We moved into our house 6 weeks ago and, in amongst all the other things needing doing, there is a swarm catcher with a two year old hive living inside it. Well, kind of inside, there are HEAPS of bees that don't fit so hang out in masses right under it.

I have a hive body to put them into and have looked at u tube vids of cutting the comb and putting them into frames and I think I am up to that but, once put into the hive, how long do they need to settle in before being moved?

Its right over the trampoline and the kids REALLY want to use it!!!

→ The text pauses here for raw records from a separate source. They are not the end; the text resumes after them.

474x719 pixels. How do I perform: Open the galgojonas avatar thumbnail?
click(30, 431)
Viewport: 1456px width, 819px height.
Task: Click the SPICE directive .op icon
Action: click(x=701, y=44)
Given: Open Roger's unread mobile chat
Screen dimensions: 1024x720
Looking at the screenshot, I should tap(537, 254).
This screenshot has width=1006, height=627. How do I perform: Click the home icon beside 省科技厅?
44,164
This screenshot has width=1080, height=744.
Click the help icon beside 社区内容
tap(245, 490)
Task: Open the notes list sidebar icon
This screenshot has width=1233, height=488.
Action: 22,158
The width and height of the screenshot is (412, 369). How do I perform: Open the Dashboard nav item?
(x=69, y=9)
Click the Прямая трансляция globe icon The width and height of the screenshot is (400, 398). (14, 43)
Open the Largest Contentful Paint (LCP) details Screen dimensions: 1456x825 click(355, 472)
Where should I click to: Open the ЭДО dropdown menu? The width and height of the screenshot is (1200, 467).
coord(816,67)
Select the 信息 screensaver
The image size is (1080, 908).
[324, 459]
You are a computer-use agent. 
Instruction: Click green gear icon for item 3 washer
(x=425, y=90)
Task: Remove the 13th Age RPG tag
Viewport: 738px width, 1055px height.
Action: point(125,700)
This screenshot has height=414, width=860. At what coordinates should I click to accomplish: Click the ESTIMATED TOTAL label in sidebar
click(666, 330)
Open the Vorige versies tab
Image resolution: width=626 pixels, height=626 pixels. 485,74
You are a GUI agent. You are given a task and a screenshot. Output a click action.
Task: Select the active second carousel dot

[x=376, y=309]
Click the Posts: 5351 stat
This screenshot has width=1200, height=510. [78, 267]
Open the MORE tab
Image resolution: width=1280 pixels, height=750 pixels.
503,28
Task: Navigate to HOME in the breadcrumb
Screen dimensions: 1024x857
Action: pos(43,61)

The spot picked out for the bee hive is on the other side of the yard so, how long between moves and how many feet can I move it at a time?


----------



## alleyyooper (Apr 22, 2005)

When I take bees out of a house or shed I move them that day when I am finished. 
People will tell you that you have to move them a little every day or over 2 miles in one day. I move them from the front yard to the back yard all at once. Just place grass or a tree branch in the hive entrance so they know things have changed and reorentiant. 

 Al


----------



## northergardener (Dec 12, 2007)

We caught a swarm in a bush in our yard earlier this summer. We put a hive body under the swarm, knocked the swarm down into the hive body, and had intended to move it to its final location about 50 yards away later that day. Something came up and it was 5 days before we could move the bees. When we did move the bees, we moved them in one jump to their new location during the night, and for weeks there were bees in the old location acting "lost". And not just a couple of bees, 300-500 bees hung around the old location. 
We'll never do that again!


----------